Accenttekens
1. Het accentteken in Franse woorden
Als we een woord overnemen uit een andere taal, mogen we niet zomaar de schrijfwijze van dat woord aanpassen aan het Nederlands. Zo kunnen we bijvoorbeeld wel eens het Franse woord dégénéré gebruiken, maar we schrijven het dan ook zoals in het Frans, mét de accenten. Dit is bijvoorbeeld ook het geval bij: à propos, à la carte, coûte que coûte, déjà vu, maîtresse, tête-à-tête, maître d'hôtel ... Dit zijn allemaal woorden die nog niet zo goed ingeburgerd zijn in het Nederlands.
Pas als woorden ingeburgerd geraken, worden ze aangepast. We schrijven bijvoorbeeld abonnee, en niet het Frans abonné. Soms vernederlandsen we minder frequente woorden als entree, fricassee, hachee, soiree. Toch behoudt het frequente woord café zijn accent. We geven in wat volgt een algemene regel met enkele voorbeelden. Deze regel is jammer genoeg niet altijd zonder enig probleem toe te passen. Raadpleeg bij twijfel altijd het Groene Boekje.
Algemene regel:
We behouden de accenttekens van Franse woorden (1) enkel op <e>-tekens en (2) alleen als dat nodig is voor de uitspraak.
- Het accent valt dus weg op een <a>, <o>, <i> en <u>. (Tenzij het woord niet ingeburgerd is).
- Alleen een accentteken op de 'e' als dat nodig is voor de uitspraak
- Geen accentteken op de 'e' indien het niet nodig is voor de uitspraak.

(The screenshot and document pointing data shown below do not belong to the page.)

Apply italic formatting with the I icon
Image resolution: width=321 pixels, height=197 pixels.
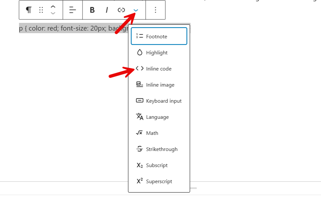(x=107, y=10)
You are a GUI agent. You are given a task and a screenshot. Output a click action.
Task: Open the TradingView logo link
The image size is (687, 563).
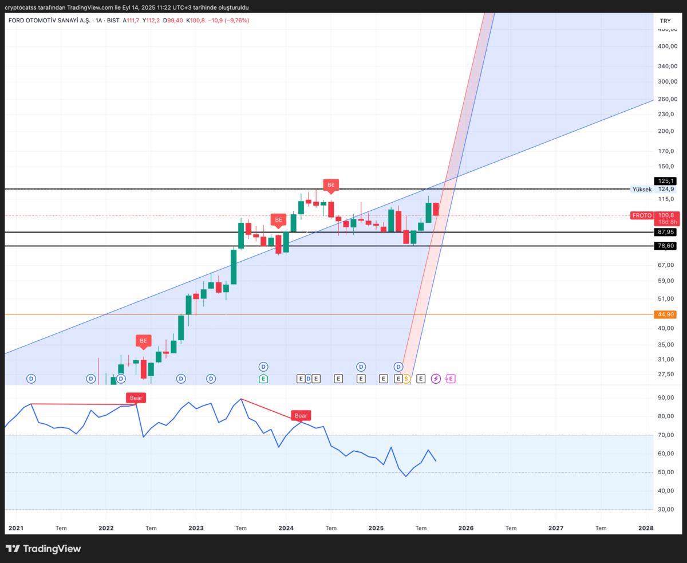(x=44, y=549)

Opgelet: In de tweede lettergreep komt dus niet automatisch een accent op de 'e'.
2. Het accentteken in Nederlandse woorden
De <é> en de <è> worden gebruikt om in uitzonderlijke gevallen de uitspraak ondubbelzinnig aan te duiden.
hè, hé, bèta, één (>< een)
Er wordt zo dus een onderscheid gemaakt tussen het lidwoord een en het telwoord één. Je schrijft echter alleen de accenten op één als het verward zou kunnen worden met het lidwoord of als het een bijzondere klemtoon krijgt. Dit geldt ook in samenstellingen.
Ik wil je één zoen geven, twee vind ik te veel. (nadruk)
Je bent er een uit de duizend. (geen verwarring mogelijk)
eenrichtingsverkeer, eenpersoonsbed >< éénrichtingsverkeer, éénpersoonsbed (nadruk)
3. Accenttekens in andere talen
De accenten op vreemde niet-Franse woorden mogen behouden blijven, maar dat moet niet.
Italiaans: bócca of bocca ('mond'); Spaans: capitán of capitan ('kapitein')
4. De umlaut
Woorden die in het Duits en sommige andere talen een umlautteken hebben, behouden dat teken.